Al, who'd been assigned Si's toad cage, couldn't see much use in James's approach, but didn't say anything. James generally had good reasons for doing odd things like this.

"He didn't keep a diary, did he?" Celia asked.

"No, Celia," Ahmed said. "Silas is a boy, actually."

"Fine, call it a bloody journal if it makes you feel more manly. Did he keep one?"

"No journal," Bobby said, flipping through rubbish that had already managed to accrue in Silas's nightstand. "I have his class schedule here."

"He has the same class schedule we do," Michael protested (he was in a particularly ill temper, as James had set him to the dirty laundry). "What good is that?"

Bobby squinted at it. "Anyone know why he's meeting with Aimee Weasley after lunch on Wednesday? It's got an A.W."

"Let me see that." James sat up straight and took the schedule and muttered, "She'd best be tutoring him. I don't want to hear one more thing about my friends and my cousins."

"Grow up," Celia said, rolling her eyes.

James raised his wand and said, "Expecto Patronum." Nothing happened, which was hardly a surprise, as James was a second year, and so far, only Dad and Teddy had got it before fourth (Teddy, who was a really good teacher, had taught all of his friends the year after he learned it, and he'd promised to teach it to James and Al later). James made a face and said, "I really have to learn that spell. Celia, could you go get Aimee?"

"Do it yourself."

"Hexed staircase."


James considered this, then shook his head. "The stairwells are too narrow to maneuver in."

"Oh, fine." Celia jumped off Michael's trunk, where she'd been casually perusing Si's homework, and sauntered away.

Al snatched up the homework, as he really didn't think Oompa Loompa the toad had any valuable insights. "Is Si taking ancient runes?" he asked.

"It's not an elective until next year," James said.

Al turned a piece of parchment around. "Well, he's got runes all over his notes."

"Maybe he just likes the look of them," Michael suggested.

"Or maybe he was trying to figure something out."

There was a tapping of feet on the stairs outside, then Celia came back in, Aimee in tow. Aimee looked at the mess with a rather Victoire-like expression, then shook it off and said, "What is it? I don't even know Silas."

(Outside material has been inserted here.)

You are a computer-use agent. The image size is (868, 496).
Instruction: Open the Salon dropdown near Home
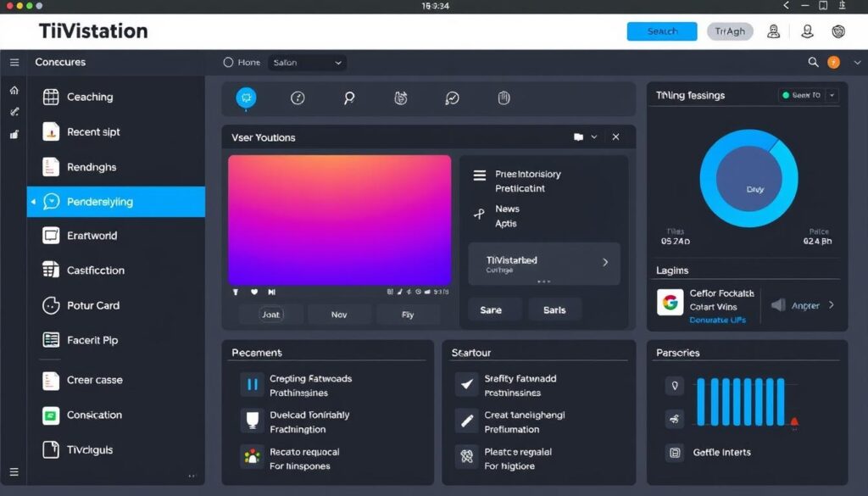point(308,62)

James handed her the schedule.

She looked at it for a long time, shaking her head. "I don't know... hey, wait! That's not an 'A'. Look!" She held it up. Silas's block lettering was quite sloppy, and at first Al didn't see what she was pointing at. When he looked closer, he could see that the right side of what he'd taken for an A was actually bent in, and what he'd taken for a crossbar on it was really just a hastily drawn connection.

"It's an 'R'--Rosie!!"

"Our Rosie? Ravenclaw Rosie?"

"Sure. Of course." Al handed James the schedule back. "She started breaking into Aunt Hermione's rune books when she was seven. Remember? She wanted to put them all over the fort."

"You had a fort?" Bobby said drolly.

"We had the best fort in London," James said with finality, cutting off potential teasing without even trying. "And Al's right. At first, Rosie was mad for making it a longhouse, then she wanted to cover it up with runes and make it a charmed castle. I told her I didn't want her writing anything on the walls unless she knew what it meant."

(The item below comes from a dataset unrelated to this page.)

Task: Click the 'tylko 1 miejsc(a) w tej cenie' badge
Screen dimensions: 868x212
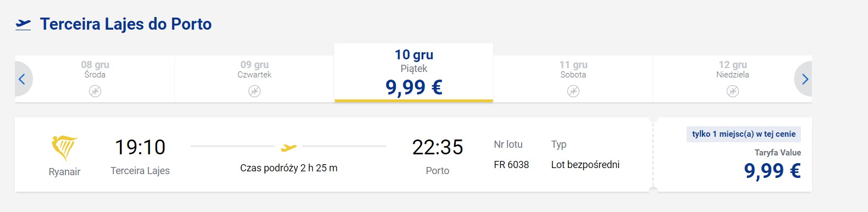Action: 744,134
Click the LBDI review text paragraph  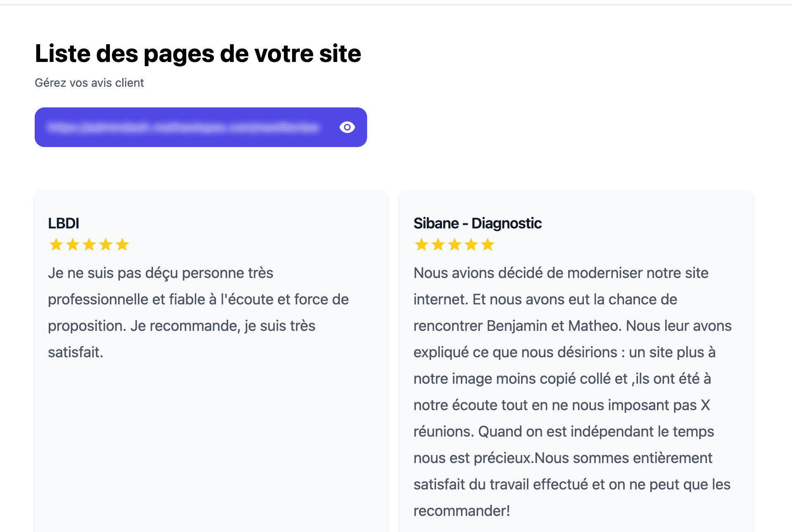(x=198, y=313)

"Right, and she found out," Al said. "She was trying to get Artie and me to use it as a secret code last year."

"It's not very secret," Michael said. "Lots of people can read runes."

"Including her own mother," James said. "But can any of you read them?"

No one answered.

James looked at Al. "What do you say? We haven't had a good chat with Rosie since she sauntered off to Ravenclaw. Shall we have a family reunion?"

"Does everyone need to come?" Aimee asked. "Because I have a lot of homework, and Marie's got a date--don't tell Dad--and Victoire is probably practicing saying, 'Hello, I'm Vicki Lupin' to her mirror..." She shuddered. "Is anyone else a bit...?" She shuddered again.

"Grow up," James told her. "And no, just Al and me."

Despite Aimee's protestations of not wanting to go, she looked a bit miffed at her exclusion. Al considered inviting her, but James tipped the Map in his direction, and Al realized that they'd be using it and Aimee didn't know what it was.

James got everyone settled into tasks, sent Celia and Aimee back to the girls dormitories (they were now muttering conspiratorially), and then led Al to the portrait hole. "It's past curfew," he said. "Do you think Rosie will turn us in?"

"Not in a million years," Al said. "But how are we going to get into Ravenclaw without telling someone else?"

"The doorknocker asks a question," James said. "We'll just answer it."

"And no one will see us?"

James pulled up the corner of the Invisibility Cloak from his bag, and shook his head in a hopeless way. "Really, Al," he said, and led the way outside.

They checked the Map first, and decided they wouldn't need to huddled under the Cloak until they actually got to Ravenclaw Tower. The teachers were meeting up in the Headmistress's office, Filch and Mr. Norris were patrolling outside Slytherin, and the ghosts seemed to be having a gathering of some sort in the dungeons. Al wondered if it was someone's Deathday Party.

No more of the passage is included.